Pete Buttigieg looks on during a town hall devoted to LGBTQ issues hosted by CNN and the Human Rights Campaign Foundation at the Novo in Los Angeles on October 10, 2019. | Robyn Beck/AFP/Getty Images

And the rest of the week’s best writing on books and related subjects.

Welcome to Vox’s weekly book link roundup, a curated selection of the internet’s best writing on books and related subjects. Here’s the best the web has to offer for the week of March 1, 2020.

Beloveds, it has been a week in publishing. Where to start, even?

  • One may as well begin with the Hachette walkout. At Slate, an anonymous employee explains why she joined her colleagues in walking out Thursday afternoon, after the company announced that it would publish Woody Allen’s memoir — which ultimately led to Hachette canceling the book:

Usually for an acquisition for a celebrity memoir that isn’t written by someone as deeply problematic and terrible, [we would know] as soon as the contract was signed. It’s exciting when you get any other celebrity who hasn’t done terrible, awful things, you want to tell everybody: “We bought their memoir. We’re publishing it and we just signed a contract. Stay tuned next year because you’re going to be able to buy it.” Because why wouldn’t you want to announce this amazing thing that you just bought that your readers are going to get to have? Obviously, they must’ve known that they were doing something wrong, because they didn’t tell anybody when it was acquired.

  • Meanwhile, ViacomCBS announced plans to sell Simon & Schuster, reports Publishers Weekly. The most likely outcome is that another of the Big Five publishing houses will acquire Simon & Schuster for itself, bringing the industry down to the Big Four. For a close look at how publishing’s ongoing consolidation is hurting everyone except for those at the very top, I’ll direct you to my December article on what happened to e-books in the 2010s.
  • And the American Dirt saga continues! At Publishers Weekly, Claire Kirch reports on Oprah’s summit for Apple TV+ over the controversy:

Making no secret of her enthusiasm for American Dirt, Winfrey told Cummins that she had “succeeded in being a bridge, there’s a swell of people who love the book” before introducing three Latinx authors who did not love the book: Reyna Grande, Julissa Arce, and Esther Cepeda. While the three have written critiques of American Dirt that were published in different publications, they reserved their harshest words on the show for the book publishing industry – two representatives of which sat in the front row: Macmillan president Don Weisberg and Cummins’ editor at Flatiron, Amy Einhorn, who now heads Henry Holt.

“My issue is not with Jeanine’s book,” Arce said, “my issue is with the publishing industry that systematically silences us, that’s keeping us off the bookshelves.”

On the page, Didion exhibits the epitome of control, mastery, and clarity. Naturally, this order proceeds from a chronic sense of meaninglessness, detachment, and distress, which always, with Didion, swallows up any longing for respite.
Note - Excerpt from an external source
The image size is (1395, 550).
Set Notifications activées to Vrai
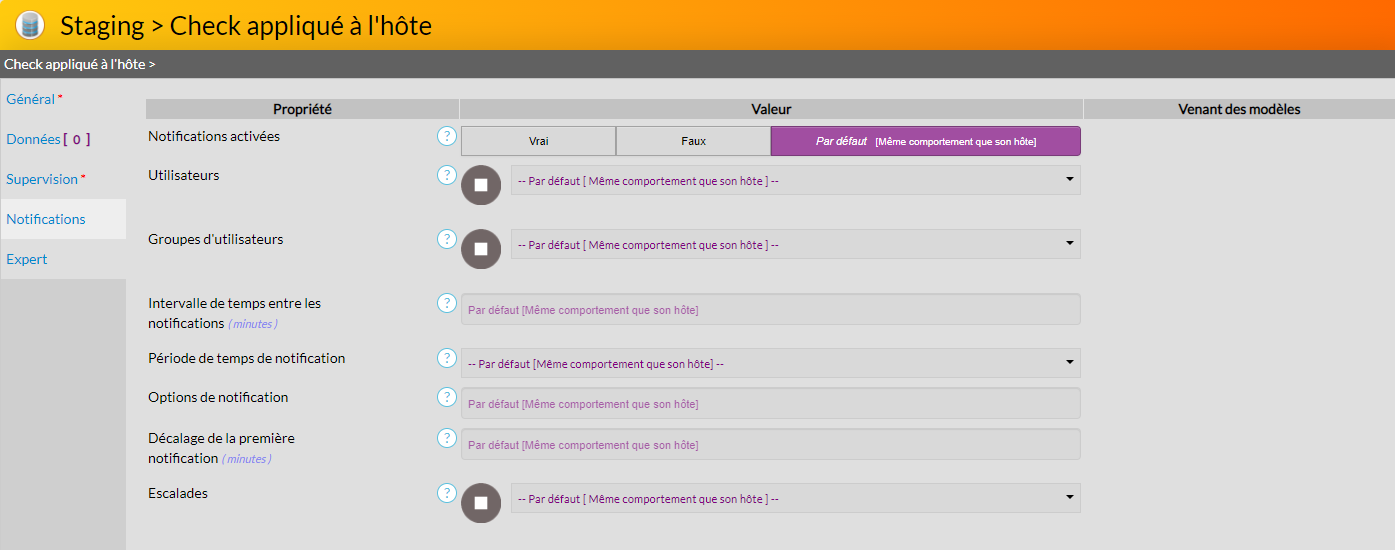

In readers, this excites a wild desire, one that is, by definition, insatiable, and I think this accounts for her popularity, and for the fundamental inability of the critical class to read her accurately, despite her ongoing protestations.

In fact, Hoover was not omniscient, but the next best thing: a librarian with an extensive card catalog. While librarians are often cheered for democratizing knowledge, controlling information is the underlying tenet of the profession—which is partially why the profession today is largely categorized within information sciences. Hoover understood this from the time he joined the Library of Congress as a clerk, his first job in Washington, in 1913. He created catalog cards for the collection, which was then a novel way of organizing libraries. This experience would later help him to index thousands of citizens he deemed radicals, as well as obfuscate evidence to avoid accountability. Hoover’s methods of manipulating information represents all that can go wrong when the principles of librarianship are used to combat public good.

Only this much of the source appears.